PAGE EXTRACT »
______

Early One Morning, by Robert Ryan, is in many ways an excellent novel. I just wish I liked it more.
The book is inspired by the real-life exploits of Robert Benoist, William Grover, and Eve Aubicq. These three were young in the 1930s: the two men were racing-car drivers, and in the second world war all three were involved in the French Resistance movement. Ryan has used this background as the basis for a thriller.
The author's note, at the back of the book, and the bibliography, reveal that Ryan did a significant amount of research. And not just reading, either; he also interviewed some of the Special Operations Executive staff from that era. This is a background which I have used myself in more than one novel, so I can see immediately how much work Ryan has done to get things right. Although, as the author rightly insists, the novel is very much a novel; it is a work of fiction suggested by the historical facts.
Ryan has written three previous novels, which seem to have garnered some enthusiastic reviews. 'Wonderfully exhilarating,' said the Sunday Times of one; 'I doubt whether there will be a better novel this year,' said the Independent.
So, given that the background is of great interest to me, and given that Ryan is so obviously a competent writer, why didn't I really enjoy this book?
Well, it may just be the weather (hot), or perhaps it is my grumpy temperament, as usual; but I suspect that there are technical reasons.
First, the book moves back and forth from 2001 to the 1930s, and then on to war time, 1942/43. Yes, I have used this kind of chronological structure myself, but flashbacks and flashforwards really don't help. The best way to involve a reader is to start at the beginning of a story and go on to the end, and not whizz back and forth.

______

[Item position entries]

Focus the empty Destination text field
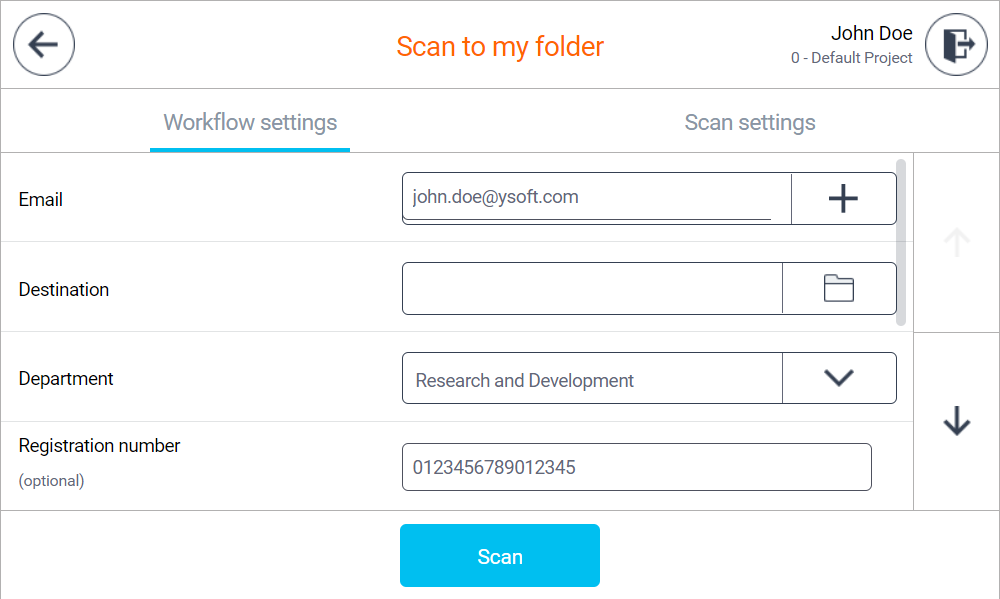The width and height of the screenshot is (1000, 599). tap(592, 289)
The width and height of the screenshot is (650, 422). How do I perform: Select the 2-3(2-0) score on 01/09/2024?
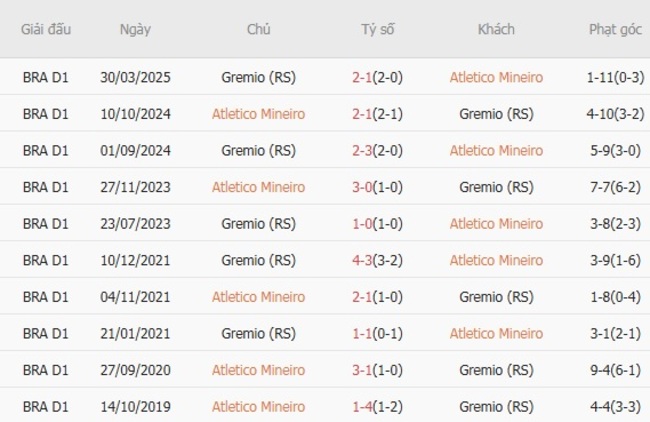tap(378, 150)
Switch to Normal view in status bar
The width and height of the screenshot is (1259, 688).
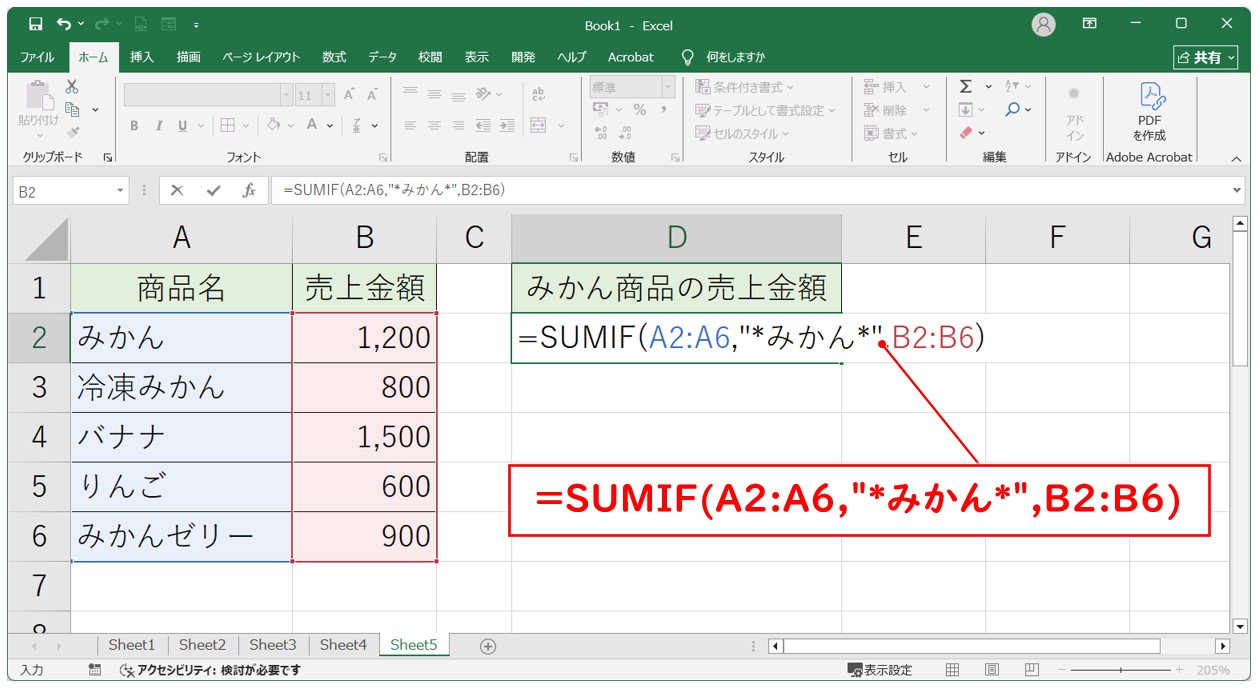click(953, 670)

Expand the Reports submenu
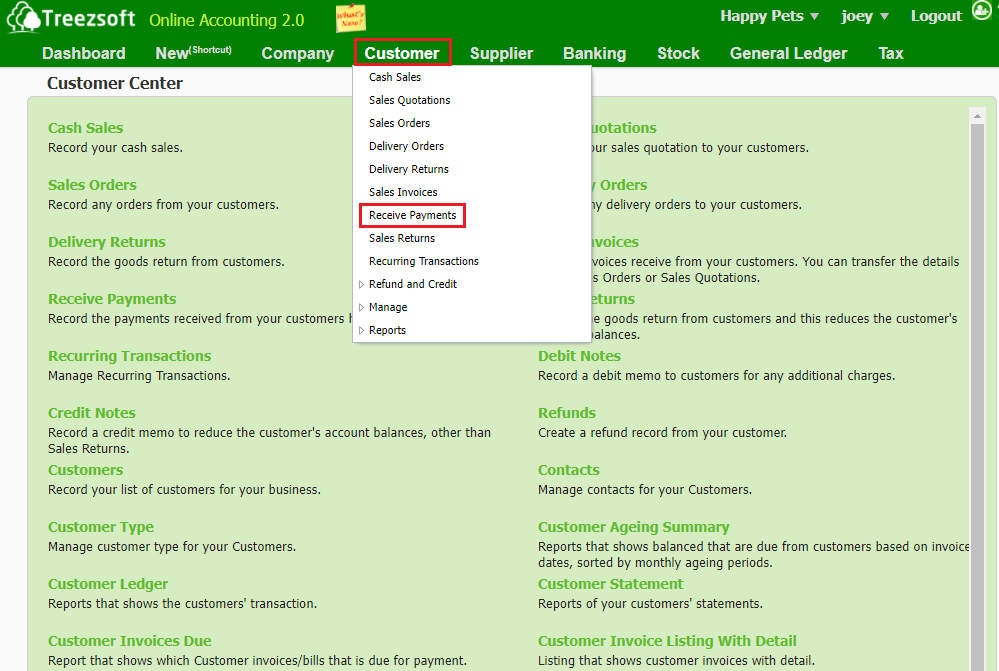[387, 330]
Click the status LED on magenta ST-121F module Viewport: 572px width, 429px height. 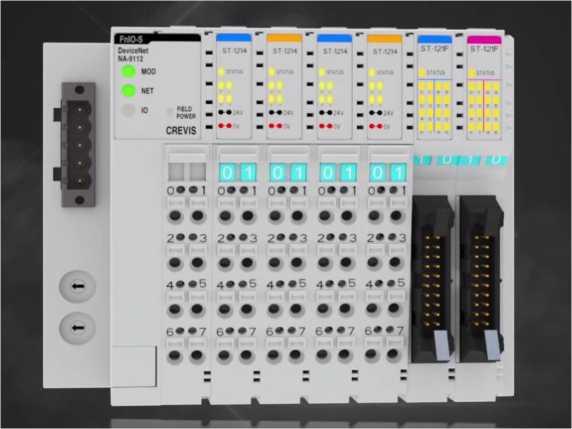click(x=472, y=73)
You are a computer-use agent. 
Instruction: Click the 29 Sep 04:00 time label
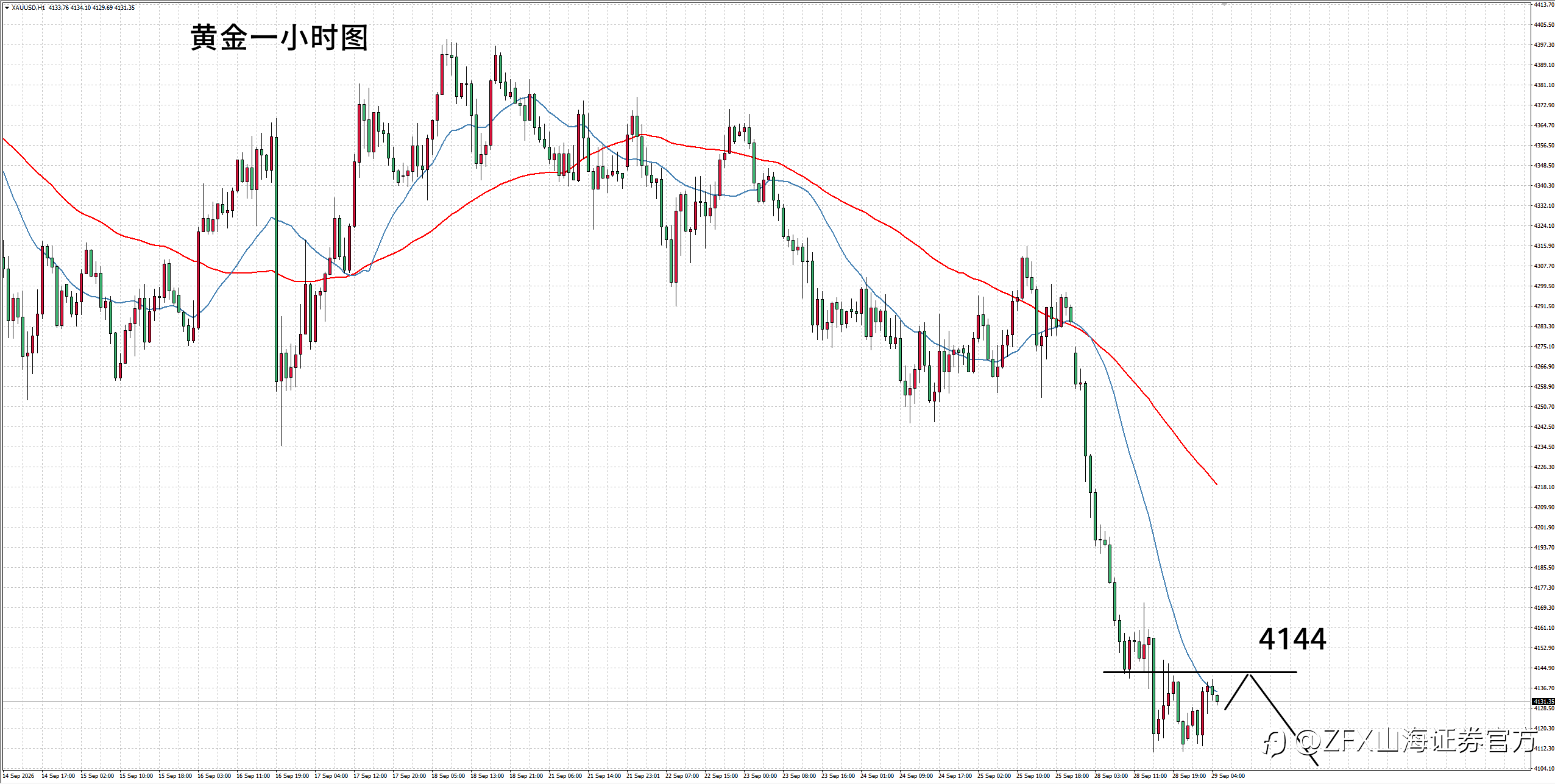[1228, 776]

______

GOAL 1 » According to the review of Early One Morning, what were Robert Benoist and William Grover by profession in the 1930s?
GOAL 2 » Write a continuation of the review of Early One Morning, picking up right after its final sentence.

WRITTEN RESPONSE 1 » They were racing-car drivers.

WRITTEN RESPONSE 2 »
It is no accident, for instance, that Margery Allingham's novel Hide My Eyes (which I have also just finished reading) confines all its action to twenty-four hours. Allingham knew that keeping things tight pays dividends. Neither is it an accident that when James Grady's book Six Days of the Condor was filmed, the title was changed to Three Days of the Condor. A short time-frame is better than a long one, OK?
The next problem is that, as usual, the book is just too damn long. It runs to 335 pages, which is what publishers these days want, of course. It gives the reader the impression of value for money. But is writing at that length the best way to grab and hold your reader? I take leave to doubt it.
Finally we have the technical question of viewpoint. Really powerful and effective novels view the action solely from the viewpoint of a small number of characters. See Ken Follett's The Key to Rebecca if you want a well-nigh perfect example. (That is another book, incidentally, which is set in the second world war.) And for my money Ryan's use of viewpoint is too diffuse.
However.... Having said all that, I have to say that the reviewers on Amazon take a different view of Early One Morning, and I don't think those particular readers' reports are fakes. The average punter seems to have enjoyed the book. So, if you're looking for a good wartime thriller, give this a go.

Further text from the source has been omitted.